We are delighted to launch brand new limited edition print Heart Throb by Kelly-Anne Davitt for Valentine's Day. We met with Kelly to learn more about her work and creative routine.
We are excited to launch this print for Valentine's Day. Why did you choose to create a study of a heart sweet?
Reflecting upon The Hepatitis C Trust I chose the heart as a symbol of life and living, the throb is the beat, the blood being pumped around the body. I partly chose the Heart Throb sweet because of its name, I like the way Throb may also allude to sexual arousal, it amused me.
I often paint sweets, they are a vehicle for me to paint many different forms, shapes, textures and colours.
Your work is often playful and suggestive, challenging pop culture and the expectations of women. What do you want the viewer to take from your work?
If the work is based in feminism, I am usually bringing inequalities to the foreground to set-up conversation. Most recently, with a show I curated called: The Most Powerful Woman In The Universe, I wanted people/women to feel empowered and positive.
My more playful paintings referencing pop culture like Heart Throb, Cherries, Conkers are all part of a series I call Synthetic Optimism. I’m really excited by advertisements on posters at the bus stop, Tescos and Waitrose vans and shopping bags, and images online. I love looking through stock images of food and objects. There is such a vast wealth of amazing compositions and colours there for me to draw from and I really like how glossy, shiny and perfect everything looks.
My intention is to give these familiar images a different context through painting. I hope to deliver an opulent, optimistic experience which highlights and examines cultural imagery. Both in how the objects are painted and in what I choose to depict.
The viewer is presented with the beauty and humour I find in this bombardment of images. I hope to translate my energy, love and excitement for them.
I like it when objects have connotations: Cherries are always popped and Gobstoppers shut you up. I like finding the humour in these things and highlighting them. Often the title of an object and of the artwork is important to the audience experience.
Your works feature vibrant and often primary colours. How does colour influence your practice?
Colour dictates my practice. I am guided by my love of the bright and vibrant but also contrast. I like to depict bright colour descending into darkness. I really enjoy painting the gaps within things. I am compelled to study the reflections of colour upon objects. This is my ultimate painting fantasy. (I try to remember my job is to play)
Tell us about your studio. What do you need around you to work effectively?
I recently made a studio in my house. It overlooks Wanstead Flats and I have natural light and heating, which is still such a novelty.
I’ve had a big wooden structure built to house my large scale paintings. It’s on wheels so I can bring things closer to the window if I need to when I’m painting.
- Good quality canvas, brushes and oil paints. The best for opaque bright colours are Micheal Harding. I also use Old Holand and Winsor and Newton.
- My Mahl stick, which is a tool to steady your hand when painting. I have a Victorian one my Dad gave me which I love and use constantly.

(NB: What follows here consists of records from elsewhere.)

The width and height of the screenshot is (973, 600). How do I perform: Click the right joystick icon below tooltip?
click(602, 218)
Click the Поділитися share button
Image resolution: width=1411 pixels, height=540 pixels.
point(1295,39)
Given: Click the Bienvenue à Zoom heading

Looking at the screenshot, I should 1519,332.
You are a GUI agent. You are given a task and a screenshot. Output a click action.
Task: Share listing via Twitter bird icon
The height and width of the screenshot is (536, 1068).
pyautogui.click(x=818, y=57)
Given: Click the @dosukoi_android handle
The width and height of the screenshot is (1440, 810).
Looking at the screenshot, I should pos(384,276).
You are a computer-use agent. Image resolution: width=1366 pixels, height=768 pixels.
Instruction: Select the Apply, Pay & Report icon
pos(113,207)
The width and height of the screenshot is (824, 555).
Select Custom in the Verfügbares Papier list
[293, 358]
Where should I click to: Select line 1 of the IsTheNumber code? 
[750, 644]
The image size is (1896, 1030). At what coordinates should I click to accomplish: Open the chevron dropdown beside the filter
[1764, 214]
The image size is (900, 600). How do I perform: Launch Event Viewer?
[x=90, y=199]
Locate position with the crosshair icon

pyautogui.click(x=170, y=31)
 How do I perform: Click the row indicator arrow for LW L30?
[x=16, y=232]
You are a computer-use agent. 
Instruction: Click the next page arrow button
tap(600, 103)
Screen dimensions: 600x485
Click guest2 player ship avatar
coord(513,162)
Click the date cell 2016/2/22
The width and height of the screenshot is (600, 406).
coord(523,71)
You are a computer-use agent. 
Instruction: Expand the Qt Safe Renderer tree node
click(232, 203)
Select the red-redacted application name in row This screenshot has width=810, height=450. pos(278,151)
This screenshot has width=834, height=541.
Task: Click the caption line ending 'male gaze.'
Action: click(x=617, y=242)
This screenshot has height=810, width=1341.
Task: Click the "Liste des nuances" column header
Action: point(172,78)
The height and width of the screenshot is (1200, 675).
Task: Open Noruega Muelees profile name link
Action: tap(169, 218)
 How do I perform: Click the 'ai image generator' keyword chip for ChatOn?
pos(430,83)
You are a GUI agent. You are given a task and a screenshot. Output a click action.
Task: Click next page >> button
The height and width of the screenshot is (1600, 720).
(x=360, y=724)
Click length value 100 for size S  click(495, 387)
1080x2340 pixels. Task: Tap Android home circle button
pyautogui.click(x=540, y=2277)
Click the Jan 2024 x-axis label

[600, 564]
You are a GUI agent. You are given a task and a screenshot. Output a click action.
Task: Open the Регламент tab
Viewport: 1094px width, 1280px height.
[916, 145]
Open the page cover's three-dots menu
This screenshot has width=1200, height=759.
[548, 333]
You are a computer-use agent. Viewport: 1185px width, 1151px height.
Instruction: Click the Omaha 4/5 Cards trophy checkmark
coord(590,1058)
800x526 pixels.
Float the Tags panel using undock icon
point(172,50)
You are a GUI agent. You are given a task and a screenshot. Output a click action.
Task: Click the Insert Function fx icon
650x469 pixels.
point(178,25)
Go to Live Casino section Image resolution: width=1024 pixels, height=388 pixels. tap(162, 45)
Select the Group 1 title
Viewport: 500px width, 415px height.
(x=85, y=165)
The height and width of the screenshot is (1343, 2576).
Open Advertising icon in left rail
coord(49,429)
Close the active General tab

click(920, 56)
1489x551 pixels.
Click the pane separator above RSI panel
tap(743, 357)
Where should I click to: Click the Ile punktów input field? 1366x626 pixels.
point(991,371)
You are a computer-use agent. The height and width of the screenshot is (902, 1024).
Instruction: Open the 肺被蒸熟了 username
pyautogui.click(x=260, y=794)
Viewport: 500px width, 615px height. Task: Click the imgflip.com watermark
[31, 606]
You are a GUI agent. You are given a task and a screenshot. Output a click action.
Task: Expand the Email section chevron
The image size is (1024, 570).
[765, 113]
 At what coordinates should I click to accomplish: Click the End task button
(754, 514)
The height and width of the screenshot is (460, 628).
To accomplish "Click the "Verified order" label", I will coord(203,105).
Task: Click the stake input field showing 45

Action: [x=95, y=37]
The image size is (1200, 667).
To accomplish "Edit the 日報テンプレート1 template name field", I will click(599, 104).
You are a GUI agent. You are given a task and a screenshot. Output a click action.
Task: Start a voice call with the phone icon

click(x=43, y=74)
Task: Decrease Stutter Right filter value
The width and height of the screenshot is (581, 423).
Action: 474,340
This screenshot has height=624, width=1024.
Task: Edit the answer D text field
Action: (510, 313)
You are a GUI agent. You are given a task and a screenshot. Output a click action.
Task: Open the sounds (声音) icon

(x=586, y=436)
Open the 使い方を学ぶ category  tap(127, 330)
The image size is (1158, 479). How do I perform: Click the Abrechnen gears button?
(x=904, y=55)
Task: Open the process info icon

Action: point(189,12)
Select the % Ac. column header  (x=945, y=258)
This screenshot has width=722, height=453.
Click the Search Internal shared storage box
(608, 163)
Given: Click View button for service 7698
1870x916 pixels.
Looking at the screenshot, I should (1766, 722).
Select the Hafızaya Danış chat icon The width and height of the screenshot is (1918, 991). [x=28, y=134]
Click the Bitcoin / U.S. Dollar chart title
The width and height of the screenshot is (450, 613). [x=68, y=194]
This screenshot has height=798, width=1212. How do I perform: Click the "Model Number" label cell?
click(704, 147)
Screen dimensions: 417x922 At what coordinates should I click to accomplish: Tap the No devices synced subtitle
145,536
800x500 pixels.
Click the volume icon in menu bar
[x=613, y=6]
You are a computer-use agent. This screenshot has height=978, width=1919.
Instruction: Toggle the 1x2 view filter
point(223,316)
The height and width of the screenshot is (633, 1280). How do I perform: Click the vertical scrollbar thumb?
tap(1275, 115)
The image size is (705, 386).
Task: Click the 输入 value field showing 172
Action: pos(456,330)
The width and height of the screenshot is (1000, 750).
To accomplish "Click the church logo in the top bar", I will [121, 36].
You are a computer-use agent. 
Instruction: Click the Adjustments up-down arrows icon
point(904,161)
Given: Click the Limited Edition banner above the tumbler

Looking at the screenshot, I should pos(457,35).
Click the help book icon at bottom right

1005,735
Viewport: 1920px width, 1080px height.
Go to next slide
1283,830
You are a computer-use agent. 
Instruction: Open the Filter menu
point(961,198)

- My camera and printer. A big roll of paper, colour charcoal, pens and sketch pads.
For inspirational purposes at the moment I am surrounded by vintage toys I keep buying off eBay and lots of different types of sweets.
Talk us through a day in your life. Do you have a creative routine?
My creative routine varies. I like to be flexible depending on what needs to get done. If I’m working on a labour-intensive painting I will probably start work 8:30-9 and work about 10 hours straight, have brief breaks and loads of tea.
At the moment, I’m getting started on quite a few different paintings and coming up with new ideas - on these days I need to walk. I’ve been walking through Wanstead Flats to Wanstead Park. It’s really beautiful there and it helps clear my head.
Then home, lunch and work until 7pm or for as long as I have the energy.
A young British artist, painter and feminist, Kelly-Anne Davitt was selected by the National Portrait Gallery to exhibit in the BP Portrait Awards, immediately after graduating from London Guildhall University with a degree in Fine Art.
Kelly has had solo shows: Beach Balls & Melons at Dadiani Fine Art, Cork Street and Feel Good at Blacks, Soho. She has also exhibited her work at Faggionato Fine Arts, Colony Room Club, Gallery 46, The Laurence Stern Trust, Art Car Boot Fair, Zoo Art Fair, Trolley Gallery, Outside World Gallery and Lights of Soho.
Through her oil paintings exploring the hyper-sexual images of women found online and within media, rendered realistically and with playful pop tones, Kelly achieves a contemporary approach and attitude to the time-honoured female nude.
She also uses light text sculpture to re-enforce the ideas within her paintings. Taking text that amuses and outrages her from tabloids and magazines and re-appropriating them to illuminate the ridiculous, absurd and humorous.
These themes remain dominant in Kelly’s work. She currently lives and works in London.